[Saved entries]
[Start of section]

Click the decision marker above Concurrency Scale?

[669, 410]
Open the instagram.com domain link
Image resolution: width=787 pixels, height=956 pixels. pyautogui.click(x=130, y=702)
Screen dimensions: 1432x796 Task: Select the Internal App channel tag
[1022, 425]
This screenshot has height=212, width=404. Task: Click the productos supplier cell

[End of section]
[Start of section]

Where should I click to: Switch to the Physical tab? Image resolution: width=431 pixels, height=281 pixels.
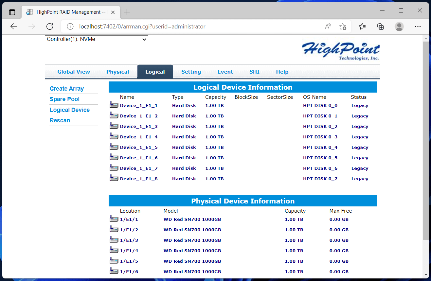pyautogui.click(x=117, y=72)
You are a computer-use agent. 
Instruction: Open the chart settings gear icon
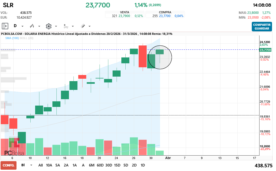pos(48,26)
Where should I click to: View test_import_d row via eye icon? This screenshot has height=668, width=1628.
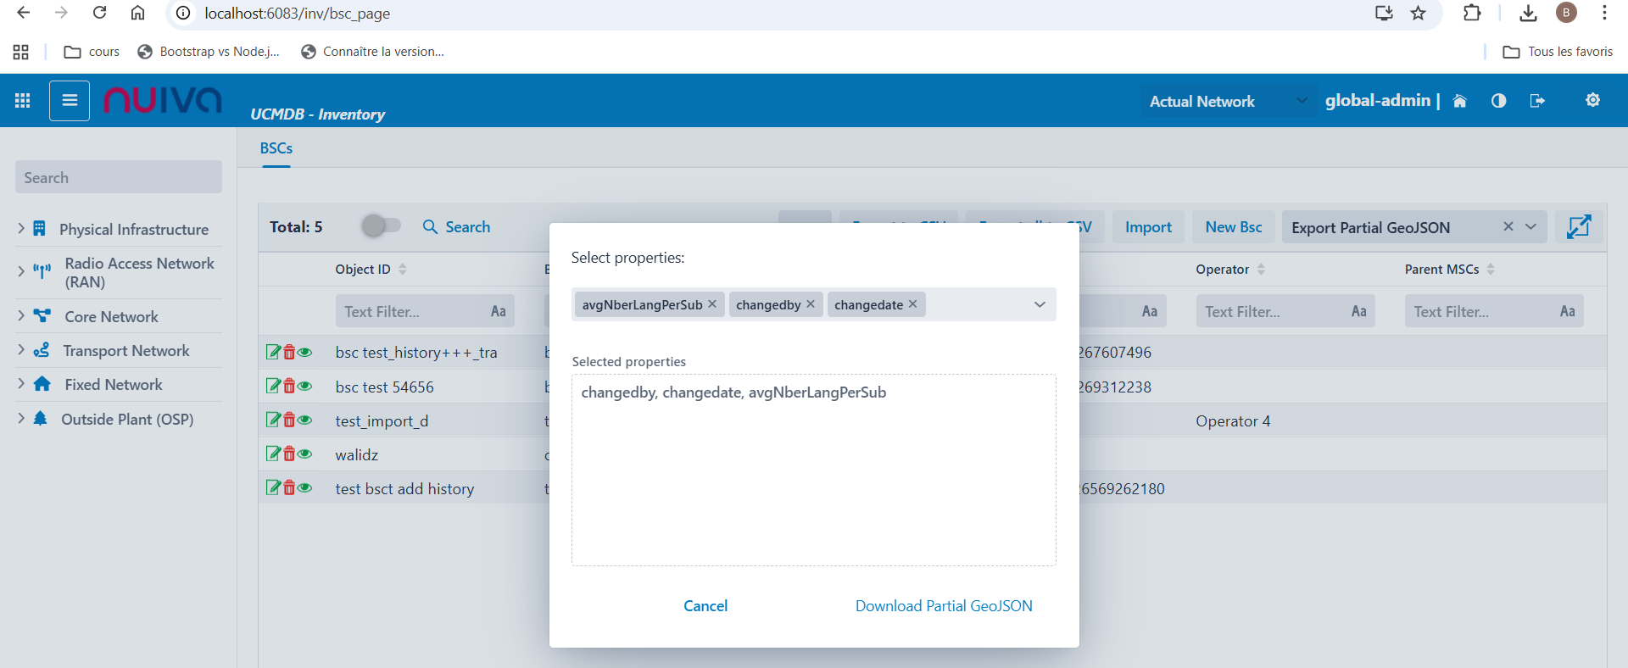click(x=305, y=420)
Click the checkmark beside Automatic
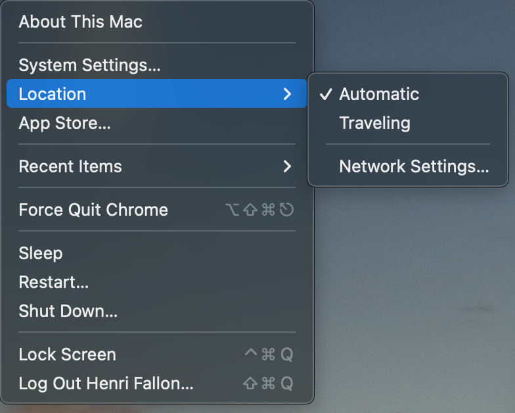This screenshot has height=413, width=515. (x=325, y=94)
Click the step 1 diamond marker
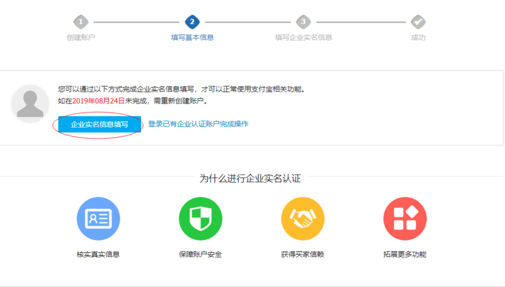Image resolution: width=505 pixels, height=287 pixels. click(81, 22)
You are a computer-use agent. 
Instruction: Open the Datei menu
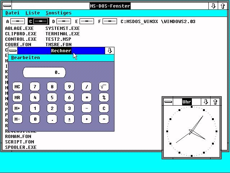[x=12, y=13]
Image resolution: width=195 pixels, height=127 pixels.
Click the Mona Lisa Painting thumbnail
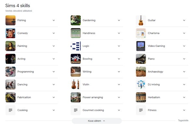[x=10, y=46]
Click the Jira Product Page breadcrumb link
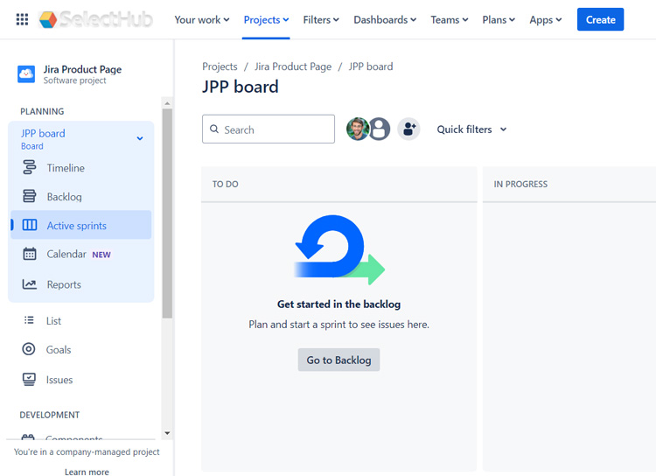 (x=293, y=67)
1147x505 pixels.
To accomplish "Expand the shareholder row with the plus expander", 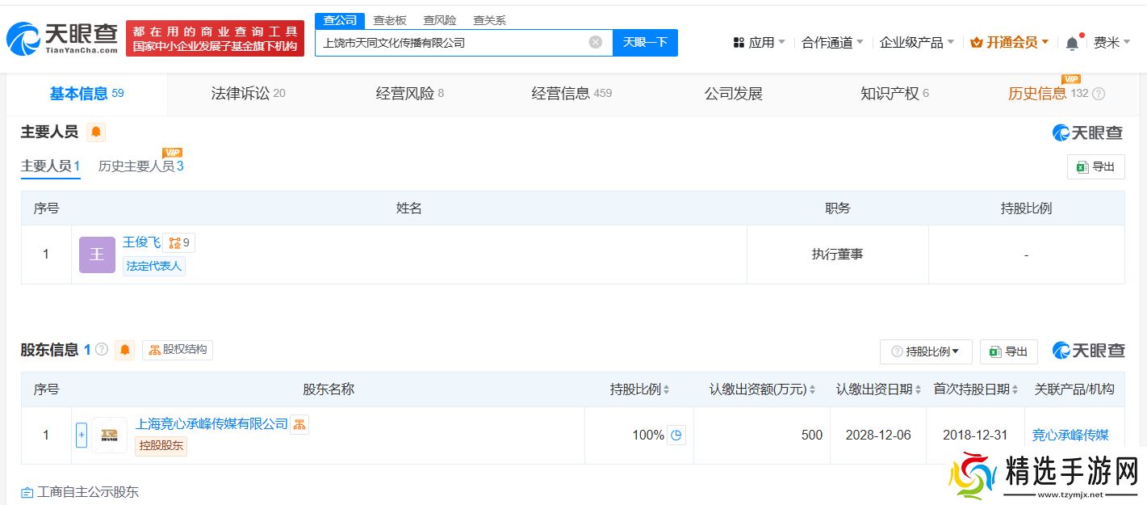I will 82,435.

[End of section]

*TASK DETAILS*
Nothing but the lines above from the one containing "Open the instagram.com domain link" through the one containing "This screenshot has height=212, width=404." should appear in the answer, each repeated exactly.

*PROBLEM SOLUTION*
Open the instagram.com domain link
Image resolution: width=787 pixels, height=956 pixels. pyautogui.click(x=130, y=702)
Screen dimensions: 1432x796 Task: Select the Internal App channel tag
[1022, 425]
This screenshot has height=212, width=404. Task: Click the productos supplier cell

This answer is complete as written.